**Problem to work on**: Set down the data again in full, keeping every line exactly as it is.

**Input**:
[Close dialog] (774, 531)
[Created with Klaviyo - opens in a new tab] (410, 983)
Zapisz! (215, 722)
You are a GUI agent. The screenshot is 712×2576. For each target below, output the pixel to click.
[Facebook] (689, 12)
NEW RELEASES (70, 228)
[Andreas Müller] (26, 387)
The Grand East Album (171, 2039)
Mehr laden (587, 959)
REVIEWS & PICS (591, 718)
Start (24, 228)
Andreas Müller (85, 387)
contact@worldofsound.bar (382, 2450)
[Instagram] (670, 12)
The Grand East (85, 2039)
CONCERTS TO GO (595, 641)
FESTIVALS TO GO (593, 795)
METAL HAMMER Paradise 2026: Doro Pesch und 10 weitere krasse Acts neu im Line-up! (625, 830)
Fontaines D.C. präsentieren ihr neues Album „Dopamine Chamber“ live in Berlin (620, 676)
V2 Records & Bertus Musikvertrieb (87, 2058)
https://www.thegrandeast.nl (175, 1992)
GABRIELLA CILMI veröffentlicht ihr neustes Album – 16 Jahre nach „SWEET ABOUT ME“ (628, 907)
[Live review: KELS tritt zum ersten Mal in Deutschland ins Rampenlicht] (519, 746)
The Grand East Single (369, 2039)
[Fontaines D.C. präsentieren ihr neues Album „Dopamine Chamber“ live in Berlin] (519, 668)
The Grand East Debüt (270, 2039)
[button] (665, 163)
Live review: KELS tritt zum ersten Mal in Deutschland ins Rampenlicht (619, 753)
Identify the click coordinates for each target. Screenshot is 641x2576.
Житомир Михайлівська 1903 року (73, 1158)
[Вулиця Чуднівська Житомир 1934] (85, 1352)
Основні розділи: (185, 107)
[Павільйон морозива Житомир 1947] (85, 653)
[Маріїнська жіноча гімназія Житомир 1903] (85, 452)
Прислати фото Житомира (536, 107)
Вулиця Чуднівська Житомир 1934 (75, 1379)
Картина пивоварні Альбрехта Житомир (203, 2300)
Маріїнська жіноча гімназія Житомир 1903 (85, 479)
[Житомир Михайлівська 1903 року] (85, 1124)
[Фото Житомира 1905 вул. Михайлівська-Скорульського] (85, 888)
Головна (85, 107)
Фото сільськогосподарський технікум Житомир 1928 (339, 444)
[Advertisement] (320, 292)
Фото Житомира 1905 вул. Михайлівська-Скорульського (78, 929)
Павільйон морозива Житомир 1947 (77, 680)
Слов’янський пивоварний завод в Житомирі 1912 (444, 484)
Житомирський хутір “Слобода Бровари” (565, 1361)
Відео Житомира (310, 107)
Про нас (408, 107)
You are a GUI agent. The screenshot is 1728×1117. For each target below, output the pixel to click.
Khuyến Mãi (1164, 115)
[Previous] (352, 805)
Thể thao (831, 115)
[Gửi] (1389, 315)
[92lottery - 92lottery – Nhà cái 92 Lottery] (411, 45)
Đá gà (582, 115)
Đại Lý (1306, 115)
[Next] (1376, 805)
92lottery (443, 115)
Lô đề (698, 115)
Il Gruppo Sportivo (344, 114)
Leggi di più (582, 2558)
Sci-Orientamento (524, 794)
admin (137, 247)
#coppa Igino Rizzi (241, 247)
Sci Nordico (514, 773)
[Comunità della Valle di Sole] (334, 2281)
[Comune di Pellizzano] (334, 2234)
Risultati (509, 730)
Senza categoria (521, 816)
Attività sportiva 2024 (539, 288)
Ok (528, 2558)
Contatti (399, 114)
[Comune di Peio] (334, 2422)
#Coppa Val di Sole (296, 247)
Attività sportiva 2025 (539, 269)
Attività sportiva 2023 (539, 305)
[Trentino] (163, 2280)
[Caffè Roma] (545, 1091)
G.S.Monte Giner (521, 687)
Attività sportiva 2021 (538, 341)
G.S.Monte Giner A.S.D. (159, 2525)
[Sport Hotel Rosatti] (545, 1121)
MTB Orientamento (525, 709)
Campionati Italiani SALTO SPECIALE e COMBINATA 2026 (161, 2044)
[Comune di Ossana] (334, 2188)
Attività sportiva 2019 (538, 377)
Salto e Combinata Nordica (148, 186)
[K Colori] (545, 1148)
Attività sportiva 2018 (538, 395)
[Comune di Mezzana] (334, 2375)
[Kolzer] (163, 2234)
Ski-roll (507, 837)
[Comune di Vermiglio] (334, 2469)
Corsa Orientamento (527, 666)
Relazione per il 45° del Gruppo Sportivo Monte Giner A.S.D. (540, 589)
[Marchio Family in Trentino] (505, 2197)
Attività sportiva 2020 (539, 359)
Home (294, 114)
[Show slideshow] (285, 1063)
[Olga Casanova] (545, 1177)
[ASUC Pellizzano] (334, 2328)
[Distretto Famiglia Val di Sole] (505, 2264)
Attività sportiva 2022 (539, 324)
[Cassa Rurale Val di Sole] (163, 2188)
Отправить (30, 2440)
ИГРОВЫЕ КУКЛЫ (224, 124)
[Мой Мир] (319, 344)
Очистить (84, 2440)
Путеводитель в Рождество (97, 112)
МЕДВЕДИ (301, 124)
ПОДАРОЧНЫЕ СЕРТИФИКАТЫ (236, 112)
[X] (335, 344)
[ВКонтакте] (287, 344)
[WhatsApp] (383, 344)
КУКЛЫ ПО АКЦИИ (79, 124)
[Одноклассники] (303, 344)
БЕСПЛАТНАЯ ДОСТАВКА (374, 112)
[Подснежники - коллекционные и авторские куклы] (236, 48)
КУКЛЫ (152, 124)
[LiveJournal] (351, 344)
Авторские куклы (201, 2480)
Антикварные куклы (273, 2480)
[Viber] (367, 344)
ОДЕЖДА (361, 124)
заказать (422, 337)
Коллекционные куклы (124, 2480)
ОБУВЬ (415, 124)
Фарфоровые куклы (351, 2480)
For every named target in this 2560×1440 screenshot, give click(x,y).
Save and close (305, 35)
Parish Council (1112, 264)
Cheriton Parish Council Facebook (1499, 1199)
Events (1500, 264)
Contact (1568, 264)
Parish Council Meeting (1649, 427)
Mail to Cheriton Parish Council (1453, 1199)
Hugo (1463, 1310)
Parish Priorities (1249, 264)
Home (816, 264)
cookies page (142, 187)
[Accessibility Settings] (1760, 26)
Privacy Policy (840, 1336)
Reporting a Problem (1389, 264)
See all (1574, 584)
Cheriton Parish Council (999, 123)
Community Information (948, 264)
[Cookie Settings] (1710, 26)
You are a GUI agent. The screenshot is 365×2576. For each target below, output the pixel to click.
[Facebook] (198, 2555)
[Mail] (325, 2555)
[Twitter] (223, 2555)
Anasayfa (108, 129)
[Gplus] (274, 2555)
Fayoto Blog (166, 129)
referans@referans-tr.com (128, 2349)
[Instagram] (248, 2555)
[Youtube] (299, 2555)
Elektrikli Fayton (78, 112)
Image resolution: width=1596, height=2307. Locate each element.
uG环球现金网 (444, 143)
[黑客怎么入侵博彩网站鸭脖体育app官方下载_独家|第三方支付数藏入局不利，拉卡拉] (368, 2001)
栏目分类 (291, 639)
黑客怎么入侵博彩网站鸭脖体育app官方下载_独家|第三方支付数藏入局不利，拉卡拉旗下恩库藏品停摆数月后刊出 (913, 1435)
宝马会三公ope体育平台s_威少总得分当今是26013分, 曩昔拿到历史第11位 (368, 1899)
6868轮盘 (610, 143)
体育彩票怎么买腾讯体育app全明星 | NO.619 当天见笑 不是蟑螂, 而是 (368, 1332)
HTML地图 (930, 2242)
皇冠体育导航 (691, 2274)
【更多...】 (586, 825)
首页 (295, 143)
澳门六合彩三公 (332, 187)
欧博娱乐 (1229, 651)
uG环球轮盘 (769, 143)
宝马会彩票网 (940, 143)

**Problem solution**:
[Close dialog] (774, 531)
[Created with Klaviyo - opens in a new tab] (410, 983)
Zapisz! (215, 722)
You are a GUI agent. The screenshot is 712×2576. For each target below, output the pixel to click.
[Facebook] (689, 12)
NEW RELEASES (70, 228)
[Andreas Müller] (26, 387)
The Grand East Album (171, 2039)
Mehr laden (587, 959)
REVIEWS & PICS (591, 718)
Start (24, 228)
Andreas Müller (85, 387)
contact@worldofsound.bar (382, 2450)
[Instagram] (670, 12)
The Grand East (85, 2039)
CONCERTS TO GO (595, 641)
FESTIVALS TO GO (593, 795)
METAL HAMMER Paradise 2026: Doro Pesch und 10 weitere krasse Acts neu im Line-up! (625, 830)
Fontaines D.C. präsentieren ihr neues Album „Dopamine Chamber“ live in Berlin (620, 676)
V2 Records & Bertus Musikvertrieb (87, 2058)
https://www.thegrandeast.nl (175, 1992)
GABRIELLA CILMI veröffentlicht ihr neustes Album – 16 Jahre nach „SWEET ABOUT ME“ (628, 907)
[Live review: KELS tritt zum ersten Mal in Deutschland ins Rampenlicht] (519, 746)
The Grand East Single (369, 2039)
[Fontaines D.C. präsentieren ihr neues Album „Dopamine Chamber“ live in Berlin] (519, 668)
The Grand East Debüt (270, 2039)
[button] (665, 163)
Live review: KELS tritt zum ersten Mal in Deutschland ins Rampenlicht (619, 753)
Identify the click coordinates for each target. Screenshot is 641x2576.
Житомир Михайлівська 1903 року (73, 1158)
[Вулиця Чуднівська Житомир 1934] (85, 1352)
Основні розділи: (185, 107)
[Павільйон морозива Житомир 1947] (85, 653)
[Маріїнська жіноча гімназія Житомир 1903] (85, 452)
Прислати фото Житомира (536, 107)
Вулиця Чуднівська Житомир 1934 (75, 1379)
Картина пивоварні Альбрехта Житомир (203, 2300)
Маріїнська жіноча гімназія Житомир 1903 (85, 479)
[Житомир Михайлівська 1903 року] (85, 1124)
[Фото Житомира 1905 вул. Михайлівська-Скорульського] (85, 888)
Головна (85, 107)
Фото сільськогосподарський технікум Житомир 1928 (339, 444)
[Advertisement] (320, 292)
Фото Житомира 1905 вул. Михайлівська-Скорульського (78, 929)
Павільйон морозива Житомир 1947 (77, 680)
Слов’янський пивоварний завод в Житомирі 1912 (444, 484)
Житомирський хутір “Слобода Бровари” (565, 1361)
Відео Житомира (310, 107)
Про нас (408, 107)
You are a GUI agent. The screenshot is 1728×1117. For each target below, output the pixel to click.
Khuyến Mãi (1164, 115)
[Previous] (352, 805)
Thể thao (831, 115)
[Gửi] (1389, 315)
[92lottery - 92lottery – Nhà cái 92 Lottery] (411, 45)
Đá gà (582, 115)
Đại Lý (1306, 115)
[Next] (1376, 805)
92lottery (443, 115)
Lô đề (698, 115)
Il Gruppo Sportivo (344, 114)
Leggi di più (582, 2558)
Sci-Orientamento (524, 794)
admin (137, 247)
#coppa Igino Rizzi (241, 247)
Sci Nordico (514, 773)
[Comunità della Valle di Sole] (334, 2281)
[Comune di Pellizzano] (334, 2234)
Risultati (509, 730)
Senza categoria (521, 816)
Attività sportiva 2024 (539, 288)
Ok (528, 2558)
Contatti (399, 114)
[Comune di Peio] (334, 2422)
#Coppa Val di Sole (296, 247)
Attività sportiva 2025 (539, 269)
Attività sportiva 2023 (539, 305)
[Trentino] (163, 2280)
[Caffè Roma] (545, 1091)
G.S.Monte Giner (521, 687)
Attività sportiva 2021 (538, 341)
G.S.Monte Giner A.S.D. (159, 2525)
[Sport Hotel Rosatti] (545, 1121)
MTB Orientamento (525, 709)
Campionati Italiani SALTO SPECIALE e COMBINATA 2026 (161, 2044)
[Comune di Ossana] (334, 2188)
Attività sportiva 2019 (538, 377)
Salto e Combinata Nordica (148, 186)
[K Colori] (545, 1148)
Attività sportiva 2018 (538, 395)
[Comune di Mezzana] (334, 2375)
[Kolzer] (163, 2234)
Ski-roll (507, 837)
[Comune di Vermiglio] (334, 2469)
Corsa Orientamento (527, 666)
Relazione per il 45° del Gruppo Sportivo Monte Giner A.S.D. (540, 589)
[Marchio Family in Trentino] (505, 2197)
Attività sportiva 2020 (539, 359)
Home (294, 114)
[Show slideshow] (285, 1063)
[Olga Casanova] (545, 1177)
[ASUC Pellizzano] (334, 2328)
[Distretto Famiglia Val di Sole] (505, 2264)
Attività sportiva 2022 (539, 324)
[Cassa Rurale Val di Sole] (163, 2188)
Отправить (30, 2440)
ИГРОВЫЕ КУКЛЫ (224, 124)
[Мой Мир] (319, 344)
Очистить (84, 2440)
Путеводитель в Рождество (97, 112)
МЕДВЕДИ (301, 124)
ПОДАРОЧНЫЕ СЕРТИФИКАТЫ (236, 112)
[X] (335, 344)
[ВКонтакте] (287, 344)
[WhatsApp] (383, 344)
КУКЛЫ ПО АКЦИИ (79, 124)
[Одноклассники] (303, 344)
БЕСПЛАТНАЯ ДОСТАВКА (374, 112)
[Подснежники - коллекционные и авторские куклы] (236, 48)
КУКЛЫ (152, 124)
[LiveJournal] (351, 344)
Авторские куклы (201, 2480)
Антикварные куклы (273, 2480)
[Viber] (367, 344)
ОДЕЖДА (361, 124)
заказать (422, 337)
Коллекционные куклы (124, 2480)
ОБУВЬ (415, 124)
Фарфоровые куклы (351, 2480)
For every named target in this 2560×1440 screenshot, give click(x,y).
Save and close (305, 35)
Parish Council (1112, 264)
Cheriton Parish Council Facebook (1499, 1199)
Events (1500, 264)
Contact (1568, 264)
Parish Council Meeting (1649, 427)
Mail to Cheriton Parish Council (1453, 1199)
Hugo (1463, 1310)
Parish Priorities (1249, 264)
Home (816, 264)
cookies page (142, 187)
[Accessibility Settings] (1760, 26)
Privacy Policy (840, 1336)
Reporting a Problem (1389, 264)
See all (1574, 584)
Cheriton Parish Council (999, 123)
Community Information (948, 264)
[Cookie Settings] (1710, 26)
You are a GUI agent. The screenshot is 365×2576. For each target below, output the pixel to click.
[Facebook] (198, 2555)
[Mail] (325, 2555)
[Twitter] (223, 2555)
Anasayfa (108, 129)
[Gplus] (274, 2555)
Fayoto Blog (166, 129)
referans@referans-tr.com (128, 2349)
[Instagram] (248, 2555)
[Youtube] (299, 2555)
Elektrikli Fayton (78, 112)
Image resolution: width=1596, height=2307. Locate each element.
uG环球现金网 (444, 143)
[黑客怎么入侵博彩网站鸭脖体育app官方下载_独家|第三方支付数藏入局不利，拉卡拉] (368, 2001)
栏目分类 (291, 639)
黑客怎么入侵博彩网站鸭脖体育app官方下载_独家|第三方支付数藏入局不利，拉卡拉旗下恩库藏品停摆数月后刊出 (913, 1435)
宝马会三公ope体育平台s_威少总得分当今是26013分, 曩昔拿到历史第11位 (368, 1899)
6868轮盘 (610, 143)
体育彩票怎么买腾讯体育app全明星 | NO.619 当天见笑 不是蟑螂, 而是 (368, 1332)
HTML地图 (930, 2242)
皇冠体育导航 (691, 2274)
【更多...】 (586, 825)
首页 (295, 143)
澳门六合彩三公 (332, 187)
欧博娱乐 (1229, 651)
uG环球轮盘 (769, 143)
宝马会彩票网 (940, 143)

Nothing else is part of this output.